(Entries on locating words and elements)
begin

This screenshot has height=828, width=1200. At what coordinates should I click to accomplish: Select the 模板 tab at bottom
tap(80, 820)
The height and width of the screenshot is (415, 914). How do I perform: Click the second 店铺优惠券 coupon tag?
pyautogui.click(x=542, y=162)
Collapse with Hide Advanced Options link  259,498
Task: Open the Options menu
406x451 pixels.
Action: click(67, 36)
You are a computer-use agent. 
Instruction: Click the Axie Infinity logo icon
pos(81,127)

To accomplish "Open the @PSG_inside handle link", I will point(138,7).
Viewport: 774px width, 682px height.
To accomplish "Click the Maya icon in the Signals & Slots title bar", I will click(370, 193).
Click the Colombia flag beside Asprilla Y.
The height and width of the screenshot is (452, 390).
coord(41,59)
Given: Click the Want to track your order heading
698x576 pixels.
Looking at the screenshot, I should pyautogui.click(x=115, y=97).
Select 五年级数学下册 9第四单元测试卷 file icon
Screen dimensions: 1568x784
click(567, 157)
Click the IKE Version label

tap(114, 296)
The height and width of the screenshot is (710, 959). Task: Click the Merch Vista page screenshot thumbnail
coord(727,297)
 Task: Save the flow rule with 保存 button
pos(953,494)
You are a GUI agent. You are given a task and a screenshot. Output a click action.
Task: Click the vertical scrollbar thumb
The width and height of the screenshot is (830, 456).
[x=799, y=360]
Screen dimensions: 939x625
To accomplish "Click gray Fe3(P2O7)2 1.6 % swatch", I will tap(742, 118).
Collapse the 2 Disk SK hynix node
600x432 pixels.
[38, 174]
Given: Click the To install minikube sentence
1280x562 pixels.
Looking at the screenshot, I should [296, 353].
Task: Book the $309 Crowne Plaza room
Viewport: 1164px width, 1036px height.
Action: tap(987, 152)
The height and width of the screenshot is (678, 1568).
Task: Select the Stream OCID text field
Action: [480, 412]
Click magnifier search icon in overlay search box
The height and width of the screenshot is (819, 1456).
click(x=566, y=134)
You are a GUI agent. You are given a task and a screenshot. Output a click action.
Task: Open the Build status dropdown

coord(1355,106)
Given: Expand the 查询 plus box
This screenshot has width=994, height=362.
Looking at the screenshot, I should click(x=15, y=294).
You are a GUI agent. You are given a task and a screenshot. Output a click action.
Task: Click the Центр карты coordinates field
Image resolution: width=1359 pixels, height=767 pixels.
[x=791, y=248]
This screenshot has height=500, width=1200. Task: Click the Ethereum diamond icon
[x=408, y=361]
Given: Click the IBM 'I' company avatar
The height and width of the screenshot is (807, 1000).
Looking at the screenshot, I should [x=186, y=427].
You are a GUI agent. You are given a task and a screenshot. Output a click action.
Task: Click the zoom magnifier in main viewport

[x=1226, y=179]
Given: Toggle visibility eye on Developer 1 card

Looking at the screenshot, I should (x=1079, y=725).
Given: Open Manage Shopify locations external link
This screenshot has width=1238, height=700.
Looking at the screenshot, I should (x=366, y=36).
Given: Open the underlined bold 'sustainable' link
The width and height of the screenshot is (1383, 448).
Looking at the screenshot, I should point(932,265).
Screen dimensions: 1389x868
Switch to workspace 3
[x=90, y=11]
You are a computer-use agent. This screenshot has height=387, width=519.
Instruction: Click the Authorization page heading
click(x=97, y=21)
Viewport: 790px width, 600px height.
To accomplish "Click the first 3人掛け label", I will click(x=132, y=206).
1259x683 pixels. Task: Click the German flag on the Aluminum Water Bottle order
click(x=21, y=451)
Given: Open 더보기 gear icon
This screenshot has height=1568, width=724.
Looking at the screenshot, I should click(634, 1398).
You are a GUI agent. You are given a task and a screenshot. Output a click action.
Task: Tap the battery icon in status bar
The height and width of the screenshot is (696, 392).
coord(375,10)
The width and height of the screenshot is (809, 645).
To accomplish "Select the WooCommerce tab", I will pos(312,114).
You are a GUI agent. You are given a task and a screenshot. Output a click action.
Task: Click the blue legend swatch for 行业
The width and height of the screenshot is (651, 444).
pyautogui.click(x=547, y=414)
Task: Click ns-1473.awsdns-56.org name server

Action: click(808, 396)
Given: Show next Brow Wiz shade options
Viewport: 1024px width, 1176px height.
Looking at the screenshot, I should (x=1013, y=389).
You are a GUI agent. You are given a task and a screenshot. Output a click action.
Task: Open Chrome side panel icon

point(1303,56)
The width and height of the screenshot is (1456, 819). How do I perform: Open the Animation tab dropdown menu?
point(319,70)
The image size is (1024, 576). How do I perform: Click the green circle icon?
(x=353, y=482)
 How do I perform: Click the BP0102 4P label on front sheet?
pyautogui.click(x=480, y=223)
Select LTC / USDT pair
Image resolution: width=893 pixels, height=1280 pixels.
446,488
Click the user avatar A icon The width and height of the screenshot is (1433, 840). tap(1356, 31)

end

Directions » Copy every line of the entries above verbatim, with nothing left out or changed.

Result »
This screenshot has height=828, width=1200. At what coordinates should I click to accomplish: Select the 模板 tab at bottom
tap(80, 820)
The height and width of the screenshot is (415, 914). How do I perform: Click the second 店铺优惠券 coupon tag?
pyautogui.click(x=542, y=162)
Collapse with Hide Advanced Options link  259,498
Task: Open the Options menu
406x451 pixels.
Action: click(67, 36)
You are a computer-use agent. 
Instruction: Click the Axie Infinity logo icon
pos(81,127)

To accomplish "Open the @PSG_inside handle link", I will point(138,7).
Viewport: 774px width, 682px height.
To accomplish "Click the Maya icon in the Signals & Slots title bar", I will click(370, 193).
Click the Colombia flag beside Asprilla Y.
The height and width of the screenshot is (452, 390).
coord(41,59)
Given: Click the Want to track your order heading
698x576 pixels.
Looking at the screenshot, I should pyautogui.click(x=115, y=97).
Select 五年级数学下册 9第四单元测试卷 file icon
Screen dimensions: 1568x784
click(567, 157)
Click the IKE Version label

tap(114, 296)
The height and width of the screenshot is (710, 959). Task: Click the Merch Vista page screenshot thumbnail
coord(727,297)
 Task: Save the flow rule with 保存 button
pos(953,494)
You are a GUI agent. You are given a task and a screenshot. Output a click action.
Task: Click the vertical scrollbar thumb
The width and height of the screenshot is (830, 456).
[x=799, y=360]
Screen dimensions: 939x625
To accomplish "Click gray Fe3(P2O7)2 1.6 % swatch", I will tap(742, 118).
Collapse the 2 Disk SK hynix node
600x432 pixels.
[38, 174]
Given: Click the To install minikube sentence
1280x562 pixels.
Looking at the screenshot, I should [296, 353].
Task: Book the $309 Crowne Plaza room
Viewport: 1164px width, 1036px height.
Action: tap(987, 152)
The height and width of the screenshot is (678, 1568).
Task: Select the Stream OCID text field
Action: [480, 412]
Click magnifier search icon in overlay search box
The height and width of the screenshot is (819, 1456).
click(x=566, y=134)
You are a GUI agent. You are given a task and a screenshot. Output a click action.
Task: Open the Build status dropdown

coord(1355,106)
Given: Expand the 查询 plus box
This screenshot has width=994, height=362.
Looking at the screenshot, I should click(x=15, y=294).
You are a GUI agent. You are given a task and a screenshot. Output a click action.
Task: Click the Центр карты coordinates field
Image resolution: width=1359 pixels, height=767 pixels.
[x=791, y=248]
This screenshot has height=500, width=1200. Task: Click the Ethereum diamond icon
[x=408, y=361]
Given: Click the IBM 'I' company avatar
The height and width of the screenshot is (807, 1000).
Looking at the screenshot, I should [x=186, y=427].
You are a GUI agent. You are given a task and a screenshot. Output a click action.
Task: Click the zoom magnifier in main viewport

[x=1226, y=179]
Given: Toggle visibility eye on Developer 1 card

Looking at the screenshot, I should (x=1079, y=725).
Given: Open Manage Shopify locations external link
This screenshot has width=1238, height=700.
Looking at the screenshot, I should (x=366, y=36).
Given: Open the underlined bold 'sustainable' link
The width and height of the screenshot is (1383, 448).
Looking at the screenshot, I should point(932,265).
Screen dimensions: 1389x868
Switch to workspace 3
[x=90, y=11]
You are a computer-use agent. This screenshot has height=387, width=519.
Instruction: Click the Authorization page heading
click(x=97, y=21)
Viewport: 790px width, 600px height.
To accomplish "Click the first 3人掛け label", I will click(x=132, y=206).
1259x683 pixels. Task: Click the German flag on the Aluminum Water Bottle order
click(x=21, y=451)
Given: Open 더보기 gear icon
This screenshot has height=1568, width=724.
Looking at the screenshot, I should click(634, 1398).
You are a GUI agent. You are given a task and a screenshot. Output a click action.
Task: Tap the battery icon in status bar
The height and width of the screenshot is (696, 392).
coord(375,10)
The width and height of the screenshot is (809, 645).
To accomplish "Select the WooCommerce tab", I will pos(312,114).
You are a GUI agent. You are given a task and a screenshot. Output a click action.
Task: Click the blue legend swatch for 行业
The width and height of the screenshot is (651, 444).
pyautogui.click(x=547, y=414)
Task: Click ns-1473.awsdns-56.org name server

Action: click(808, 396)
Given: Show next Brow Wiz shade options
Viewport: 1024px width, 1176px height.
Looking at the screenshot, I should (x=1013, y=389).
You are a GUI agent. You are given a task and a screenshot. Output a click action.
Task: Open Chrome side panel icon

point(1303,56)
The width and height of the screenshot is (1456, 819). How do I perform: Open the Animation tab dropdown menu?
point(319,70)
The image size is (1024, 576). How do I perform: Click the green circle icon?
(x=353, y=482)
 How do I perform: Click the BP0102 4P label on front sheet?
pyautogui.click(x=480, y=223)
Select LTC / USDT pair
Image resolution: width=893 pixels, height=1280 pixels.
446,488
Click the user avatar A icon The width and height of the screenshot is (1433, 840). tap(1356, 31)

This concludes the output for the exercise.